STATED PROBLEM A:
Please rewrite the dataset rows, substituting "screen capture" for every "screenshot" and keeping everything else the same. Omit the pictures from your answer.
● ● ● ●
# Nissan Muscle machines (Datsun 510)



## nissannut (Jul 3, 2003)

I just bought 2 Datsun 510 SSS 1/64 muscle machines. These cars at not listed on the website. www.musclemachines.com

I also bought a skyline and sylvia.

They make a 350z also.

















Bigger versions on my website. amazing detail of the engine and trans.. These have a Dual OHC straight six! Should be a L18SSS:banana:


----------



## samo (Apr 30, 2002)

I haven't seen the 510s yet, but I'm going to HAVE to get them. I have all four Silvias and three of the Skylines, among many others  . Nice find!


----------



## fugiot (Jun 27, 2003)

These are cool! I've never even thought about ordering them online. I've only ever seen chargers and integras and stuff at Toys 'R' Us


----------



## nissannut (Jul 3, 2003)

The 510s are not on the website. I found that at Hobby lobby. My local Toys R us only had the 350z.

They are coming out with a 240z this Fall.


----------



## B14GEE (Jul 10, 2003)

I PICKEDall of them up at my local walmart...they have them all....they also have the big skyline among othes at my local auto zone......


----------



## myoung (Apr 15, 2002)

nice find...I've picked up all the Skylines and 240s....have to find this one,,,sweet


----------



## Sentra Styling (Apr 30, 2002)

Oh shit I'm gonna have to keep an eye out for those bad boys...


----------



## myoung (Apr 15, 2002)

Have you guys seen the bigger versions...1/18 scale? JUst picked up one of the Skylines... pretty nice detail..Nismo wheels, big slotted brakes... etc.. whoever did the design was right on...right down to the stb and righthand drive..... check it out..pretty cool for $20....


----------



## myoung (Apr 15, 2002)

2


----------



## myoung (Apr 15, 2002)

3


----------



## myoung (Apr 15, 2002)

4


----------



## myoung (Apr 15, 2002)

5


----------



## nissannut (Jul 3, 2003)

I have only seen a 1/18 version of the skyline and sylvia... I would love to see a 510!!!

lots of companys are making a 1/18 350z....

After seeing a skyline in person for the first time at the DNE meet I am gonna buy a 1/18 skyline...
● ● ● ●
STATED PROBLEM B:
Resume the forum thread about Nissan Muscle Machines model cars from the point where it stops.

Items listed in a dataset:
● ● ● ●
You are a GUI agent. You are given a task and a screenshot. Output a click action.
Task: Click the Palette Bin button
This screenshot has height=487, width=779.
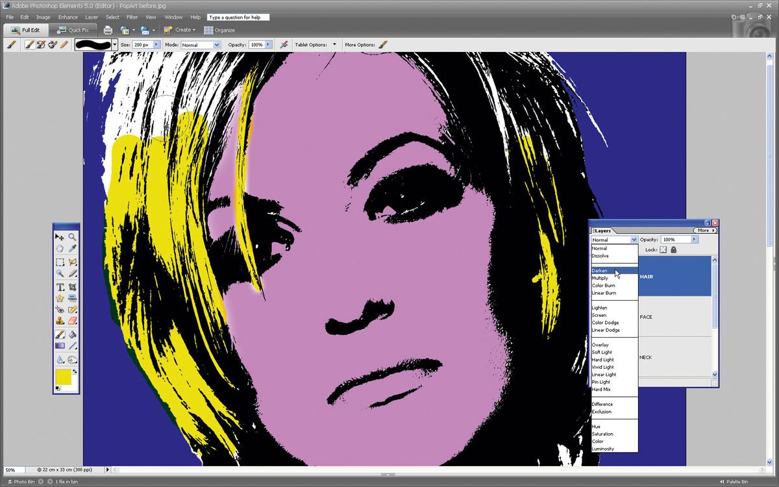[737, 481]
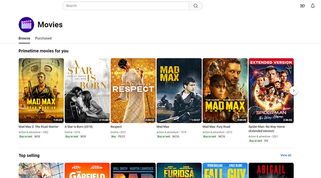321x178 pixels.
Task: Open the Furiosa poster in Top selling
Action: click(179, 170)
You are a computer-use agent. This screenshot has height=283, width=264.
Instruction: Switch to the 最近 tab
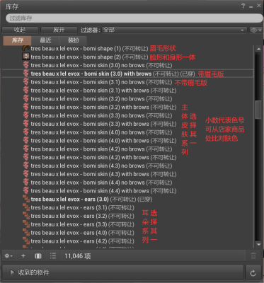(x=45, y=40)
● ● ● ●
RIGHT ANSWER A:
You are a GUI agent. You are given a task and a screen capture. Output a click action.
Task: Click the Palette Bin button
This screen capture has height=487, width=779.
[737, 481]
321x178 pixels.
Task: Open the Furiosa poster in Top selling
Action: click(179, 170)
You are a computer-use agent. This screen capture has height=283, width=264.
Instruction: Switch to the 最近 tab
(x=45, y=40)

RIGHT ANSWER B:
----------



## san_fran_b14 (Oct 25, 2002)

i got the last ones of both the 350z and the 510 last weekend at walmart.  can't pass 'em up. 

all that's left are hondas and acuras


----------



## Jeff (Oct 17, 2002)

Those are some cool toys!


----------



## nissannut (Jul 3, 2003)

*NISMO Trailer coming soon..*

I just bought a White Racing Champions 1/64 Tractor trailer .. I peeled the dumb racing stickers off and gave the race car too my son. I am going to build a NISMO or Genuine Nissan parts trailer or both. It looks cool with the Skyline rolling out the back ramp!!! I WILL put a picture up when done... MAn when I was a kid there was no cool stuff. I destroyed all my old hot wheels.. 

There are 4 brands of ther truck and trailers..


----------



## BORNGEARHEAD (Apr 30, 2002)

I went to Walmart last night and got both the 510s and both the 350Zs. I have been buying all the Nissan ones when I see them since they released them. I sure wish there were more Nissan diecasts. 

It's funny. You know they released all those Fast &Furious diecasts and not 1 freaking Nissan. In that movie there was a Skyline a Silvia and a Stillen Maxima as the main cars but not 1 diecast. What bullshit.


----------



## nissannut (Jul 3, 2003)

I noticed that 2 about the fast and furious. I have been buying all the Nissans also, one for my son and one for me... 

I emailed funline (muscle machines) about what else the y make becuase there website does not list the 510. They replied back within 2 hours and said a 240z is coming and a pathfinder will be out 2004/2005.

We need too email funline with more requests for more nissans!!!


----------



## san_fran_b14 (Oct 25, 2002)

maybe we can gather some requests for specific nissan vehicles like the sentra (b13 b14 b15) 200sx and the se-r too. that would be cool...


----------



## nissannut (Jul 3, 2003)

Sounds good.. I will buy them all... Build some Crew Cabs and King Cabs..


----------



## niky (Jul 20, 2002)

damn... nice... i have a kyosho M3 with a felt lined trunk and seatbelts... gotta go find my camera...


----------



## SuperAkuma (Jul 23, 2003)

dayam u guyz open urs? i got hella of them muscle machine still in orginal package.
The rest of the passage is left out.